8. Kızların dostluğunu, onayını istiyordum; onlardan biri olmak istiyorum demezdim, ama bir oğlan olmayı sevmediğimden emindim.

 

9. Piyano çalarak, sevdikleri şarkılara eşlik ederek kimi kızlarla arkadaşlık edebileceğimi öğrendim, okul müzikali için seçmeler başladığında özellikle faydalı bir beceri. Bir oğlan değil, yarı-profesyonel bir eşlikçiydim, ne oğlan ne kız, sadece kafa, kollar ve eller.

 

10. Çizgili, pamuklu kumaştan, kısa kollu gömlekler, kot ya da kadife pantolonlar ve eski püskü spor ayakkabılar giyiyordum.

 

11. Diğer oğlanlar hep peşinden koştukları kızlardan hoşlanıyorlardı; sorulduğunda ben de çizgili, pamuklu kumaştan, kısa kollu gömlekler, kot ya da kadife pantolonlar ve eski püskü spor ayakkabılar giyen M’den hoşlandığımı itiraf ediyordum.(M benim yüzüme bile bakmıyordu).

 

12. Sekizinci sınıftan sonra, yaz kampında, J’yle sevgili oldum.
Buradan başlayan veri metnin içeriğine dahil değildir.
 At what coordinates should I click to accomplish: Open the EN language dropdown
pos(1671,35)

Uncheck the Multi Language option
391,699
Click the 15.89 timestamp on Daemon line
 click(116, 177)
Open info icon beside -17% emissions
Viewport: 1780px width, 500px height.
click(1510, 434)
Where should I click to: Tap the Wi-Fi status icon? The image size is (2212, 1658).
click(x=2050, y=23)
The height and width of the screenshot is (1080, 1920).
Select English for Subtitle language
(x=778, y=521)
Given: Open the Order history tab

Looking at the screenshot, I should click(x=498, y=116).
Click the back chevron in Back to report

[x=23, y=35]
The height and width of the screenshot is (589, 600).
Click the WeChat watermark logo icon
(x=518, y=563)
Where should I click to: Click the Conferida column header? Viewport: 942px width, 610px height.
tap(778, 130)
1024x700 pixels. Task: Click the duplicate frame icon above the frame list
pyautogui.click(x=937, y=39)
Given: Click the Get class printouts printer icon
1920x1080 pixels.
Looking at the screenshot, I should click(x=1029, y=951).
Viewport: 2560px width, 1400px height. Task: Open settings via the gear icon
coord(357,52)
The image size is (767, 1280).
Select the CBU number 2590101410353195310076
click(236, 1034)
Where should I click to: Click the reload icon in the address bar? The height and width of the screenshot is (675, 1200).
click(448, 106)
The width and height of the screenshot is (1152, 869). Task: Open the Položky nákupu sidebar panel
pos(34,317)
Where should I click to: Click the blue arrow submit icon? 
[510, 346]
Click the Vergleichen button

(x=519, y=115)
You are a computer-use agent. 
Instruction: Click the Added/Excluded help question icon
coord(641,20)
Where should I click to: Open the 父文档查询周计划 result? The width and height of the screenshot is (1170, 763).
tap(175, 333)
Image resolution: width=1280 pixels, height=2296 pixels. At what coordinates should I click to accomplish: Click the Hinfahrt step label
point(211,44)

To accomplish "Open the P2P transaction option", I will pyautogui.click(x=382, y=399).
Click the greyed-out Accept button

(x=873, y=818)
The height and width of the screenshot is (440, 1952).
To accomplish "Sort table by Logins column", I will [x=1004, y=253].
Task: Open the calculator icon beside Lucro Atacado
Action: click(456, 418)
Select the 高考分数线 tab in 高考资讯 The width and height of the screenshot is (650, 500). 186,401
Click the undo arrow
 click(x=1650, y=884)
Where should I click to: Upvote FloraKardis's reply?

J yüzüme bakıyordu; çizgili, pamuklu kumaştan, kısa kollu gömlekler, kot ya da kadife pantalonlar ve eski püskü spor ayakkabılar giyiyordu.(“Sevgili olmak” tam olarak ne demekti?)

 

13. Marjorie Garber “Androjenlik, ‘benzetilen’ (performansın fiziksel biçimi) olduğunda,” yani “altta” başka bir şey varmış gibi olduğu müddetçe,  “seksidir” der, “benzeyen olduğunda değil.” Yani bir oğlan “dibine kadar” bir kız gibi olduğunda seksi değildir.

 

14. Kendime uygun şekilde giyinebilirsem başka insanların beni nasıl gördüğü önemli olmamalı.

 

15. Başka insanlar için giyinebilirsem kendimi nasıl gördüğüm önemli olmamalı; ama hangi insanlar?

 

16. Günümüzde çift cinsiyetli olduğunu söyleyen çocuklar vücutlarının nasıl olmasını istediklerine karar verene kadar ergenliklerini geciktirmek için hormonlarını bloke eden ilaçlar alabiliyorlar.

 

17. Ben vücudumun nasıl olmasını istiyorum?

 

18. İlkgençliğimin büyük bir kısmı boyunca T’ye aşık olduğumu sanıyordum, kendisi konuşkan, yumuşak yüzlü ve nazikti, üstelik matematiğe de aklı eriyordu. T vücudu geliştikten sonra bile pek gelişmemiş gibi giyiniyordu: çizgili, pamuklu kumaştan, kısa kollu gömlekler, kot ya da kadife pantalonlar…

 

19. T’nin küçük erkek kardeşi Lego’dan şehirler, saraylar, Lego uçaklar için küçük lambaların üzerlerine Lego’dan yapılma aylarmışçasına ışığını düşürdüğü  Lego’dan havaalanları inşa ederdi. Bazen ikiz kenar yamuk şeklinde eteklerle Lego insanların kadın oldukları belirtilirdi, ama onun haricinde engebeli Lego zeminlere köşeli gölgelerini düşürürken sadece insandılar, kral-veya-kraliçe taçları ya da yuvarlak kafalarında sert şapkalarıyla.

 

20. Arzu ışık, sahip olduğum beden kendisi, istediğim bedense zemine düşen gölgeydi.

 

21.İlkgençliğimde ve yetişkinliğe yeni adım attığım yıllarda yaşadığım cinsel tecrübeler genelde kızın sutyenini denemek için izin istediğim bir an içerirdi. Cevap her zaman evetti. Genelde olaylar orada biterdi. (Jennifer Finney Boylan [ki kendisi James Boylan olarak dünyaya gelmiştir] anı kitabı She’s Not There’de de neredeyse aynı tecrübeden bahseder.)

 

22. Bazen yarım sutyen giyme özlemi çekiyorum (şimdiki zaman), çünkü -henüz- normal sutyen giymeme gerek yok.

 

23.Geçen sene, Boylan’ın kitabının çocukluk ve gençlikle ilgili kısımlarını okurken, sayfaların kenarına sürekli “Evet” ya da “Ben de” ya da “Evet ama o kadar da değil” ve bazen de “Hayır,” “Tam olarak değil” veya “Ben öyle yapmazdım,” “Ben değil” yazıyordum.

 

24. Lisedeyken hafta sonları bilim kurgu toplantılarında arkadaşlarım ve yoldaşlarım arasında 48 saatin tamamı boyunca büyücü ya da ejderha binicisi ya da robot olarak giyinmiş kostümcüler de bulunurdu. (Kostümcüler bu saydıklarıma dönüşmeyi bekliyor ya da istiyor değildiler elbette).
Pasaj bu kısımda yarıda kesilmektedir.